The first step to tackling a systemic problem is to become aware of its mechanisms of action as well as its influence on you. Today’s episode is a discussion with Ron Williams on the nature of the rigged system we’re living in.

 

We touch on how the system traces its modern roots to tech, the way it operates to generate wealth for an increasing few, its inherently discriminatory nature as well as some ways forward.

 

Dive into Part 1 of this series that will explore the rare opportunity we currently face to redesign our society to work for everyone, revolutionizing the world as we build it.

 

Key Takeaways

 

[:16] Tony welcomes listeners and explains today’s episode in the context of the broader multi-part episode series in the works.

 

Where my dollars at? [2:31] The Silent Generation, Boomers, and Gen Xers hold the bulk of wealth by way of a lifetime of work, and Millennials who are now pushing 40, hold the reins of some of the largest tech companies.

=======

## Problems
[1] List every generation named in the podcast episode description.
[2] Write the next part of the podcast episode description, picking up right after its final sentence.
The data that comes next has no role in this work.

## Dataset content

=======

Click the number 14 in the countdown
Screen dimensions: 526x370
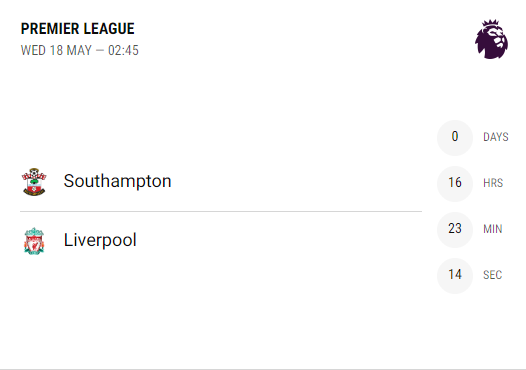coord(455,274)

=======

## Results for the exercise
[1] Silent Generation, Boomers, Gen Xers, Millennials

[2]
 

Because of tech and social media, it’s the first time in history that all these generations have a forum to clash, to be aware of, and outraged at each other.

 

The people and entities who created and leverage these tools have become very powerful and currently continue to operate in a way that secures their profit and survival at the detriment of everything and everyone else. They are often referred to as the 1 and 99%.

 

Side note: It’s not even the 1 and the 99%, it’s the 99.9996 vs the 0.0004. When people think of success, the image they’ve been fed is not the millionaire, not even the multi-millionaire, it’s the billionaire. But they’ll statistically never get it.

 

How do they make money?

From conquer to plunder [9:46] To make money, these large corporations require us to remain engaged. Tony touches on the nature of social media algorithms and how they are designed to generate polarized emotional reactions and pull us ever further into the infinite scroll…

 

Ron, having sat on many, can attest that in those large corporate boards they actually are aware that fear and outrage generate more engagement than kittens. Their decision-making process includes these facts when they refine the algorithms to generate more engagement. They are complicit in fostering divisiveness to generate outrage and further engagement to garner more profit.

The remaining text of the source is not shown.